La polenta es uno de esos platos que nunca pasan de moda: económica, rendidora y perfecta para compartir en familia. Acompañada de una buena salsa y quesos derretidos, se transforma en un plato reconfortante que nunca falla en las noches frescas o en reuniones donde la comida casera es la protagonista. Sin embargo, lograr una polenta cremosa y sin grumos puede ser todo un desafío si no se conoce la proporción justa de líquido.
Paulina Cocina, referente indiscutida de la cocina práctica y sabrosa, comparte un truco que cambia por completo el resultado: usar seis tazas de líquido (entre leche y caldo) por cada taza de polenta. Esta medida asegura que la preparación quede suave, húmeda y aterciopelada, sin ese aspecto seco que a veces desanima. Con un par de ingredientes extra y una salsa sencilla, la polenta pasa a ser un plato digno de aplausos.

Polenta a otro nivel. Fuente: (Instagram: @Paulinacocina)

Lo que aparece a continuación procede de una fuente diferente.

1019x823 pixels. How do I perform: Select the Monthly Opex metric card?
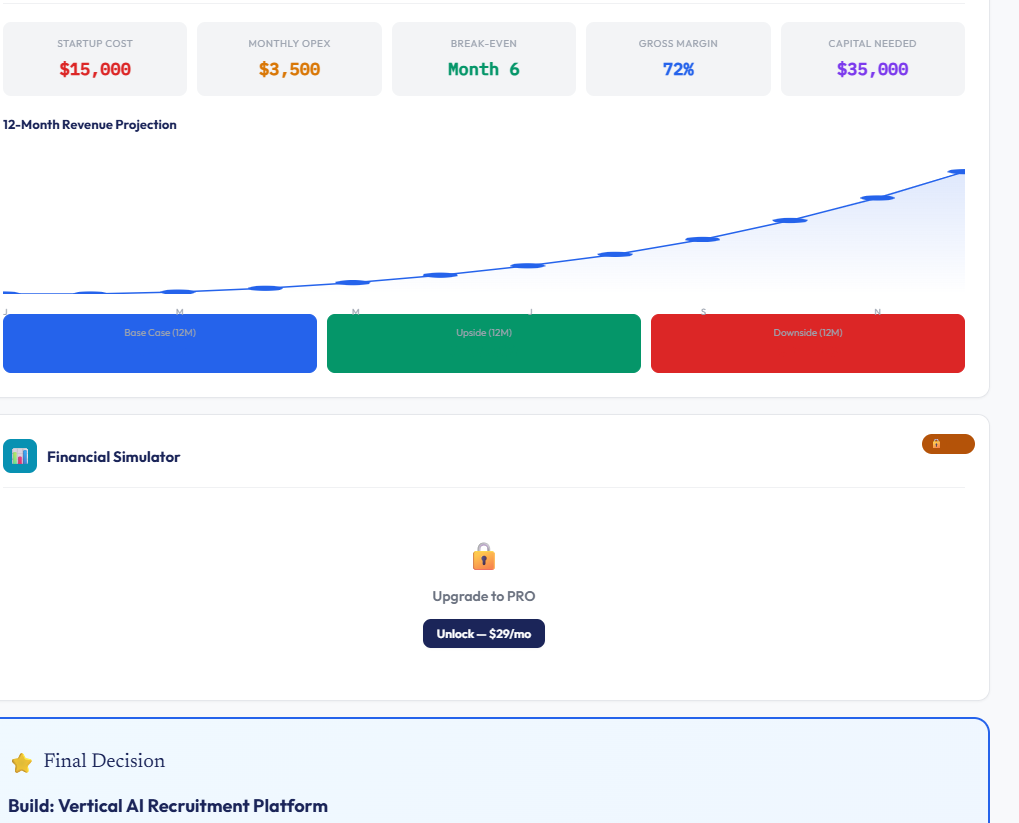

Los ingredientes que vas a necesitar para hacer esta receta de polenta cremosa son los siguientes:
Para la base necesitás:
1 taza de polenta
3 tazas de leche
3 tazas de caldo
1 hoja de laurel
Un cubito de manteca
Sal
Queso fresco a gusto
Queso rallado
Para la salsa:
3 salchichas parrilleras
Un diente de ajo picado
1 lata de tomate triturado
Sal a gusto
Una hoja de laurel
Pesto a gusto

Mucho más cremosa. Fuente: (Instagram: @Paulinacocina)

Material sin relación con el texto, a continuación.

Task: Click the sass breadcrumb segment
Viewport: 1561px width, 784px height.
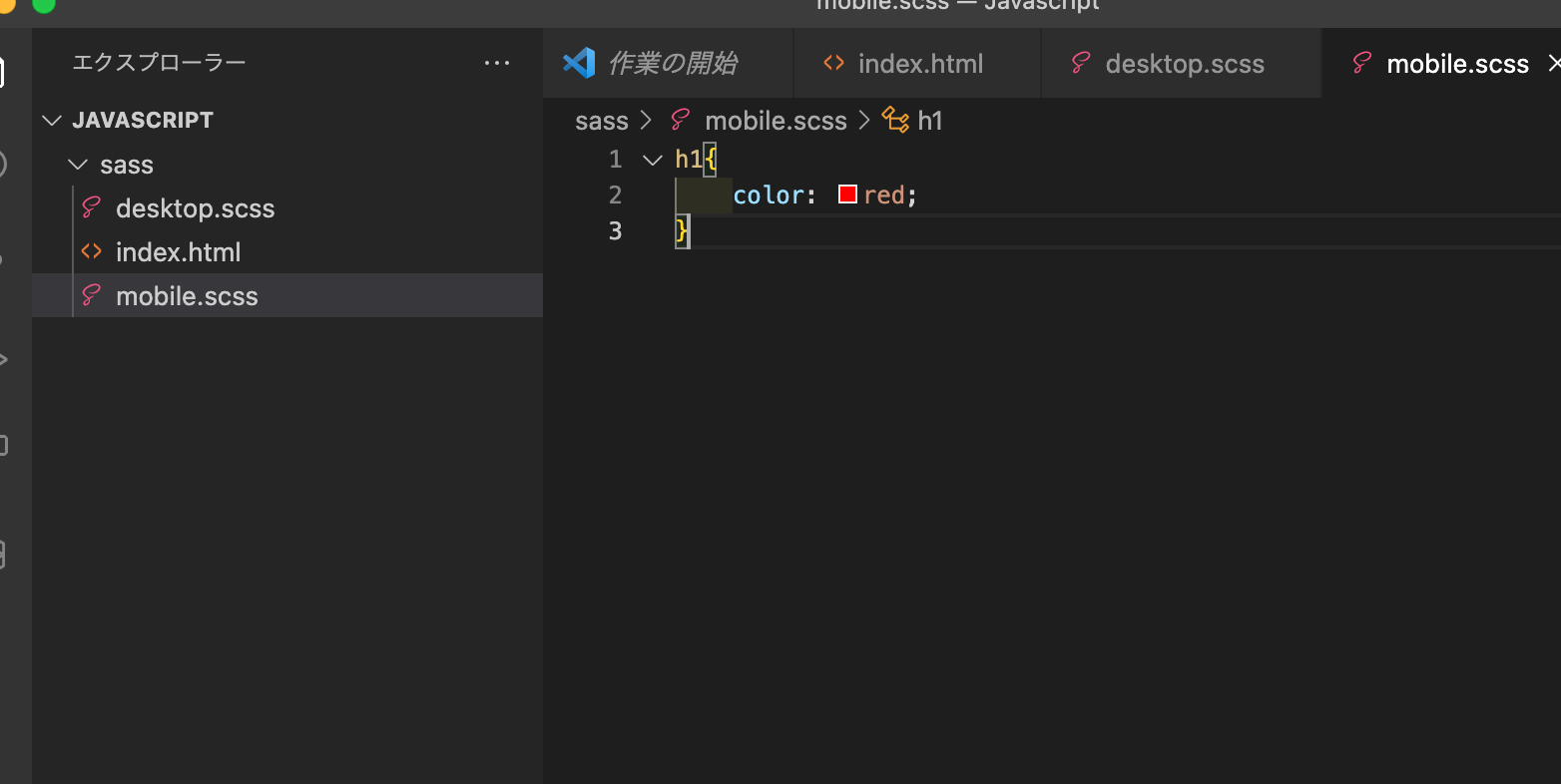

Lo primero que vas a hacer en esta preparación es llevar a hervor, en una olla grande, la leche junto con el caldo y la hoja de laurel. De a poco, y sin dejar de revolver, incorporás la polenta en forma de lluvia para evitar grumos. El movimiento constante es clave: ayuda a que la textura quede lisa y cremosa.

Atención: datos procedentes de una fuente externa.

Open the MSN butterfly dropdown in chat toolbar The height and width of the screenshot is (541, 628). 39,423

Mientras la polenta se cocina, podés preparar la salsa que la va a acompañar. Retirá el interior de tres salchichas parrilleras y formá pequeñas albóndigas. Rehogalas en una sartén, añadí un diente de ajo picado, una lata de tomate triturado, sal y una hoja de laurel. Cociná a fuego medio hasta que la salsa espese y las albóndigas estén bien cocidas.

Con un toque de pesto. Fuente: (Instagram: @Paulinacocina)
Cuando la polenta esté lista, apagá el fuego y agregá un cubito de manteca junto con los quesos de tu preferencia. Este toque final potencia la cremosidad y suma sabor. Serví en platos hondos, cubrí con la salsa de salchichas y tomate, y coroná con un poco de pesto fresco que realza los aromas.
El resultado es un plato abundante, lleno de sabor y con la textura perfecta: la polenta cremosa que soñabas, con una salsa contundente y un perfume exquisito.